**WORK TASK**
Here are some records; copy every line that holds the word "dropdown".

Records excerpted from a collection
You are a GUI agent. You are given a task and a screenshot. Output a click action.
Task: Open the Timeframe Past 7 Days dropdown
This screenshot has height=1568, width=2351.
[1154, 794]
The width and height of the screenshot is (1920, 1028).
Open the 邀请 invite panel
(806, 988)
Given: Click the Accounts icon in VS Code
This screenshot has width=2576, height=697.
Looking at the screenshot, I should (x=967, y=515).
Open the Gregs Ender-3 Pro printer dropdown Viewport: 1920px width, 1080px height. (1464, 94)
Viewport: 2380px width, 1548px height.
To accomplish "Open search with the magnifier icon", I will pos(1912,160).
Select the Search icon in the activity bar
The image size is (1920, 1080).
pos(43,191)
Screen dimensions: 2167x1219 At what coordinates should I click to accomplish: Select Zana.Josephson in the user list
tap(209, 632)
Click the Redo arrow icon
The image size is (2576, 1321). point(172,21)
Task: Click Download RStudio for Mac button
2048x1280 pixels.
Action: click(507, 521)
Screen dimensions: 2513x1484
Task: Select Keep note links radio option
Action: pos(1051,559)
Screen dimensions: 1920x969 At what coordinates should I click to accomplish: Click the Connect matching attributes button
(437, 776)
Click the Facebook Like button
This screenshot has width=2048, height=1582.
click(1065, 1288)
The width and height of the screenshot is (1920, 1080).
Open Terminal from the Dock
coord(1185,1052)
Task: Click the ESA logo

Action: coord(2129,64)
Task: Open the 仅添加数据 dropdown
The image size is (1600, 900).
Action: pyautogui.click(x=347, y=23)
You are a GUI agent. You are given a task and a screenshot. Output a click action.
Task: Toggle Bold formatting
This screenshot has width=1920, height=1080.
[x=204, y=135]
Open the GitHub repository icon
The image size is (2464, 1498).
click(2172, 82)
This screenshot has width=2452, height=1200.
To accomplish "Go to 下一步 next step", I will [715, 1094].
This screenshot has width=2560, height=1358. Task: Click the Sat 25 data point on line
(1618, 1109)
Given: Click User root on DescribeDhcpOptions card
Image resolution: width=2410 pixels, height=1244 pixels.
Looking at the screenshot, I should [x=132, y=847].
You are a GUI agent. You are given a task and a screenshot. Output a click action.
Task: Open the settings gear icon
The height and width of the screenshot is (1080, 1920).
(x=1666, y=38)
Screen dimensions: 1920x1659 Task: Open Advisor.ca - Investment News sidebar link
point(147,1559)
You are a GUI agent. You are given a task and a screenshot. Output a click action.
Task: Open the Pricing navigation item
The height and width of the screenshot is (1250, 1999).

**RESULT FOR THIS TASK**
Task: Open the Timeframe Past 7 Days dropdown
Open the Gregs Ender-3 Pro printer dropdown Viewport: 1920px width, 1080px height. (1464, 94)
Task: Open the 仅添加数据 dropdown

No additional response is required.